Patent publication 1 discloses recommendations for a precise turntable and accurate measurement, but there are a lot of proposals besides this, and a mechanism for suppressing axial play below a micro-level and correction of this are discussed. - Conventionally, in a processing method using an FIB, a method accompanied by rotation of the sample was not selected, and in the case of making a circular object, scanning of the FIB beam is carried out in a circular scan pattern, and scanning is carried out to reflect a circular image with a raster scan. For this reason, in the case of circular processing, smooth processing is difficult.
-
Patent publication 2 shows a mechanism for rotating an arbitrary sample having a rotational axis in a vertical direction with respect to an energy beam axis, and correcting positional displacement of a center of rotation by measuring a deflection reference axis. However, conditions where precision of axial play is improved are not considered, and processing with highly accurate or high speed rotation is not mentioned. When performing processing, in order to carry out correction and processing after rotating to an arbitrary angle, smooth circular processing is not possible, and when performing processing in a smooth shape, there is a problem that a lot of processes are required. - [Patent Publication 1] Japanese Patent Laid-open No. Hei. 11-311511, specification “Ultra Precise Revolver” (
Page 8,FIG. 1 ). - [Patent Publication 2] Japanese Patent Laid-open No Hei. 3-280342, specification “Three Dimensional processing device for minute part”, (page 5,
FIG. 3 ). - The object of the present invention is to solve the above described problems, and to provide a minute three dimensional structure producing apparatus and method, capable of manufacturing a minute three dimensional structure that has rotational symmetry and a smooth surface, easily, with high throughput and with high precision, using deposition or etching utilizing a charged particle beam.

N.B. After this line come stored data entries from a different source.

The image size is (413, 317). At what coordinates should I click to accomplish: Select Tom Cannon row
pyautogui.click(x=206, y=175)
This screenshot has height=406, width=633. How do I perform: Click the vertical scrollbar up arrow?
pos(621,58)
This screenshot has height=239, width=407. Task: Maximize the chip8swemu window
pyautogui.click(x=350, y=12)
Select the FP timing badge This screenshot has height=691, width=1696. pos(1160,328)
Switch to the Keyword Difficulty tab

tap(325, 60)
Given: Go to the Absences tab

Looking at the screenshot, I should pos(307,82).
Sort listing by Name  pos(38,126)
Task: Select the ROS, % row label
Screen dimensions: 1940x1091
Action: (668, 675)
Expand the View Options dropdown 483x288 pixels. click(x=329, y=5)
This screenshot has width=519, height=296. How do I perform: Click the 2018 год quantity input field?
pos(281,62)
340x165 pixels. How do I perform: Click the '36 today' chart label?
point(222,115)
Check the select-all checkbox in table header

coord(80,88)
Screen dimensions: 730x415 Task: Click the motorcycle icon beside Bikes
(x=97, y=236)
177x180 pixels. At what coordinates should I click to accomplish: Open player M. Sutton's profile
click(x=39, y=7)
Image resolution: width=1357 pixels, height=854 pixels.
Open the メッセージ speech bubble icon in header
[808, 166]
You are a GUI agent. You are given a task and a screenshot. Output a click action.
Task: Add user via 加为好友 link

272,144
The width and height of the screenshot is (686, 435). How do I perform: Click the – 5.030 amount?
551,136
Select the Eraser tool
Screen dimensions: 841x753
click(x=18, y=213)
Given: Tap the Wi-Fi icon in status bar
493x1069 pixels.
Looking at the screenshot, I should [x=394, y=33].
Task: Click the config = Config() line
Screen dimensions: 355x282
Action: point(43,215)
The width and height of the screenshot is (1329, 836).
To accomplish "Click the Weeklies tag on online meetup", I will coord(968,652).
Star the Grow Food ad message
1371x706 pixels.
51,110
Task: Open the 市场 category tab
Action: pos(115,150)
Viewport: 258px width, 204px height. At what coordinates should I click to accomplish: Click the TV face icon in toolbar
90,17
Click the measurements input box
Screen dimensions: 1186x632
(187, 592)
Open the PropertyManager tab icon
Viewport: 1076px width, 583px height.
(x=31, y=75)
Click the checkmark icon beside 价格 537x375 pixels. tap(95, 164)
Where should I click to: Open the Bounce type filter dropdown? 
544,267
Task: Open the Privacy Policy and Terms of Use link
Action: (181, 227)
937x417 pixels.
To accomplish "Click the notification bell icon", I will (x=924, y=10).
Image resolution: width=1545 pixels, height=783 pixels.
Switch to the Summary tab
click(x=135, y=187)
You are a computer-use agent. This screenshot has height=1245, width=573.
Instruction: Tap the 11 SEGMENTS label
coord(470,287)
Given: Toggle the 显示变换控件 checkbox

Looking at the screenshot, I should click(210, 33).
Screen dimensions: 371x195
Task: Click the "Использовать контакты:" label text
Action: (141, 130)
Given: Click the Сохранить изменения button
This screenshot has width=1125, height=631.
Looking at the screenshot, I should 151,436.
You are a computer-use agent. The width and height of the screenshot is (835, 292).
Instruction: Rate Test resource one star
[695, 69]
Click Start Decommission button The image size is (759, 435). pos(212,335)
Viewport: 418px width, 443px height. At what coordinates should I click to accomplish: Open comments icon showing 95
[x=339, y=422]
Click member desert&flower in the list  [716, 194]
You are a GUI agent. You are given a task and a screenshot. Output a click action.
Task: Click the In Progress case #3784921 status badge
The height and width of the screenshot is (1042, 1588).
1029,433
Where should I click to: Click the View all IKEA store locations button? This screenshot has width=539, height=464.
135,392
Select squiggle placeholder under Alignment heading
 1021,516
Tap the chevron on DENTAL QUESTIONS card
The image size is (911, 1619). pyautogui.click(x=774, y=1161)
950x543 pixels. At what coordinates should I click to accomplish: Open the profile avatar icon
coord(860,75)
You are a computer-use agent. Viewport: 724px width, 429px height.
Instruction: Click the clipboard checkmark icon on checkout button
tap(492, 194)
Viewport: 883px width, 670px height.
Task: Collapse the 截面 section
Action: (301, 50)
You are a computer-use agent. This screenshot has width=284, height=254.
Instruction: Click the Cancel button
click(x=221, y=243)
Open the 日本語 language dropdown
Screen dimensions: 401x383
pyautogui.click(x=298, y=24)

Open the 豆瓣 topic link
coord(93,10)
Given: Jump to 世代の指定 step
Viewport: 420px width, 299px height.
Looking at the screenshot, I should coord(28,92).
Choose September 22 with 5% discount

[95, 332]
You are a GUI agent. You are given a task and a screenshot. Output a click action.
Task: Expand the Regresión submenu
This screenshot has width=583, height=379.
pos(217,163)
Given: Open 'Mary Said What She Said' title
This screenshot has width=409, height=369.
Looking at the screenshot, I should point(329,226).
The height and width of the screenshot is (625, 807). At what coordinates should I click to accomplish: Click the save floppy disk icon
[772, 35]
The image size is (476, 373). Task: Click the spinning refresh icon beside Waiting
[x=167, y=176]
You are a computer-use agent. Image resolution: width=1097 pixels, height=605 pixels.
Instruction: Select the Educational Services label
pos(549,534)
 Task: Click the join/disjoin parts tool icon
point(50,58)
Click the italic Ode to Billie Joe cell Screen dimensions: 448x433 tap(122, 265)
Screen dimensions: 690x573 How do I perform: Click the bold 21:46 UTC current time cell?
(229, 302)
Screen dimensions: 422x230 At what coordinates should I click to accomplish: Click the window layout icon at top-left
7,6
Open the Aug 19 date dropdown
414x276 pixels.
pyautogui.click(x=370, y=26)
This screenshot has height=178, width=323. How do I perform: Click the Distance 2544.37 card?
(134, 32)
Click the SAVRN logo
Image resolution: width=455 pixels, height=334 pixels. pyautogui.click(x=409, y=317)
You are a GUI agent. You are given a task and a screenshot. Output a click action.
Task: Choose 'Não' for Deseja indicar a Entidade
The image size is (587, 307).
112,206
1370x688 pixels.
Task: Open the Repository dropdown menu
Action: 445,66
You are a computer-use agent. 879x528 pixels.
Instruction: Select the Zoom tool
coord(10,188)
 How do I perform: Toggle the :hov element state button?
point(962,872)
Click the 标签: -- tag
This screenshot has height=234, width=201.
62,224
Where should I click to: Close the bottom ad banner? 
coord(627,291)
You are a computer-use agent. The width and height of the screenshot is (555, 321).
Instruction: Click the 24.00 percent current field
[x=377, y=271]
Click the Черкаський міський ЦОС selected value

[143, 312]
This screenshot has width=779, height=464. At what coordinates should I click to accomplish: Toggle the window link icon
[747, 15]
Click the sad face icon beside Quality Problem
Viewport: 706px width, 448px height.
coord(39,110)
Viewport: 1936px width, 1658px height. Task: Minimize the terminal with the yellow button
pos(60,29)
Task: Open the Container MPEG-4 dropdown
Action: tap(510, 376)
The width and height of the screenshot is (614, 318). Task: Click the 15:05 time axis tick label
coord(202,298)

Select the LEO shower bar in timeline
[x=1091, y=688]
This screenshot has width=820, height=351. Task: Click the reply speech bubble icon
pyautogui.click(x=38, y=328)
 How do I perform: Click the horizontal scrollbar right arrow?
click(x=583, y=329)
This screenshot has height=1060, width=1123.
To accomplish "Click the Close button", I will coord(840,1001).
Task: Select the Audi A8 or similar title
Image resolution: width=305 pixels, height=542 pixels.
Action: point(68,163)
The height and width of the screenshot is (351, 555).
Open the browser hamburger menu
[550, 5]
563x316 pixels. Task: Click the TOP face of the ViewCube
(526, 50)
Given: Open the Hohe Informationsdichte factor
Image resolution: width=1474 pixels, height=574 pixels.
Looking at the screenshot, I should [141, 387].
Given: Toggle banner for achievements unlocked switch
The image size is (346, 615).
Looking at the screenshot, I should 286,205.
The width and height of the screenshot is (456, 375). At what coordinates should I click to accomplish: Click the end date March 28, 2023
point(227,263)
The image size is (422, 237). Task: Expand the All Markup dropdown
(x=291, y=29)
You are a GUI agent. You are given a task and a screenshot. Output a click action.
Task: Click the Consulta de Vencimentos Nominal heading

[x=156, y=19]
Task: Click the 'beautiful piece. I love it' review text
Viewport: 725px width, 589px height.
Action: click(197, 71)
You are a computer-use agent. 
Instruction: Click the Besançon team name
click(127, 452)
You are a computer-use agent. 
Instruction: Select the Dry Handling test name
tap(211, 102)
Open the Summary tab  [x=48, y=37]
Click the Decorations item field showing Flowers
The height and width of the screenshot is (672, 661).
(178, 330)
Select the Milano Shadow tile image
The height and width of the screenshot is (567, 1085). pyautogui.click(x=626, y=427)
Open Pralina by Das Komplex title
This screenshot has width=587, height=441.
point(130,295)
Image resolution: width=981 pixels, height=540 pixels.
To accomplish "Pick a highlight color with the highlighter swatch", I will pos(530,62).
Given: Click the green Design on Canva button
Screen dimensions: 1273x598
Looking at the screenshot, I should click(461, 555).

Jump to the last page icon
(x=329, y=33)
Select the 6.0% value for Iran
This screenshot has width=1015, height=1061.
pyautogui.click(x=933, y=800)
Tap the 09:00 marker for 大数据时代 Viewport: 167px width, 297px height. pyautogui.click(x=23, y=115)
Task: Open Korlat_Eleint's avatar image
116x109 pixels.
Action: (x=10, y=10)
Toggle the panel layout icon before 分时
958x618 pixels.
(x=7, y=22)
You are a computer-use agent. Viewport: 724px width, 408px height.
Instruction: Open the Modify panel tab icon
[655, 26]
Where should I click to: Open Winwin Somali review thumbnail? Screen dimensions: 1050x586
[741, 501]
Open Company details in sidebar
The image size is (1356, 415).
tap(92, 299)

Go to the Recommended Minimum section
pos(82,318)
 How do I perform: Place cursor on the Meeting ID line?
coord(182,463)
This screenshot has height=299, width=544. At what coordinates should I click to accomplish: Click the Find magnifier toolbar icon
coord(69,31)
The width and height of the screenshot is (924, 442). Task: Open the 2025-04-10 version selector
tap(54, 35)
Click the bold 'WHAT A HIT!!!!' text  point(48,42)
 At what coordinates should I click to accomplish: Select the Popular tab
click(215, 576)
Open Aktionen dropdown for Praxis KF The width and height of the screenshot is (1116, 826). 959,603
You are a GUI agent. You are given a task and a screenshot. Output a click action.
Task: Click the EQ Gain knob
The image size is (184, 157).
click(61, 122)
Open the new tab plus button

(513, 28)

- In order to achieve the above described object, the minute three dimensional structure producing device of this application comprises a vacuum chamber, a turntable provided in the vacuum chamber, charged particle beam irradiating means for irradiating charged particle beam on the turntable, a gas gun for supplying a gas for deposition at the charged particle beam irradiated position on the turntable, rotating means for rotating the turntable continuously, so that a minute three dimensional structure having rotational symmetry is produced by depositing a film on the turntable while rotating the turntable continuously during supplying the gas for deposition.
- A focused ion beam or a electron beam is used for the charged particle beam.
- Further, the minute three-dimensional structure producing device according to the present invention comprises a vacuum chamber, a turntable provided in the vacuum chamber, charged particle beam irradiating means for irradiating charged particle beam on a sample disposed on the turntable, rotating means for rotating the turntable continuously, so that a minute three dimensional structure having rotational symmetry is produced by etching the sample while rotating the turntable continuously during irradiating the charged particle beam on the sample.
- The etching is a gas assisted etching or sputter etching.
- Further, the minute three-dimensional structure producing device according to the present invention comprises a vacuum chamber, a turntable provided in the chamber for rotating a sample on it, a microprobe for processing the sample by pressing the rotating sample, and a fine movement element for moving the microprobe three-dimensionally.
- A minute three dimensional structure producing method according to the present invention forms a rotationally symmetrical three dimensionally shaped structure by depositing a film on a sample stage using deposition using a charged particle beam while causing continuous rotation of the sample stage.
- In the minute three dimensional structure producing method, the three dimensionally shaped structure is formed at a rotationally central place on the sample stage, and the three dimensionally shaped structure is used as a processing tool.
- In the minute three dimensional structure producing method according to the present invention, the processing tool has a drill bit shape, and is used as a hole forming tool by being rotated.
- In the minute three dimensional structure producing method, an object in which a hole is to be formed is placed on the hole forming tool using a manipulator that is moved with precision by a piezo driver, and hole formation processing is carried out by rotating the sample stage.
- In the minute three dimensional structure producing method, in the case of irradiation where the position of an FIB spot beam is fixed away from a rotational axis center and irradiated while continuously rotating a turntable, a circular locus is traced accompanying rotation of the turntable, and positioning of the rotational center of the turntable is carried out from the circular locus.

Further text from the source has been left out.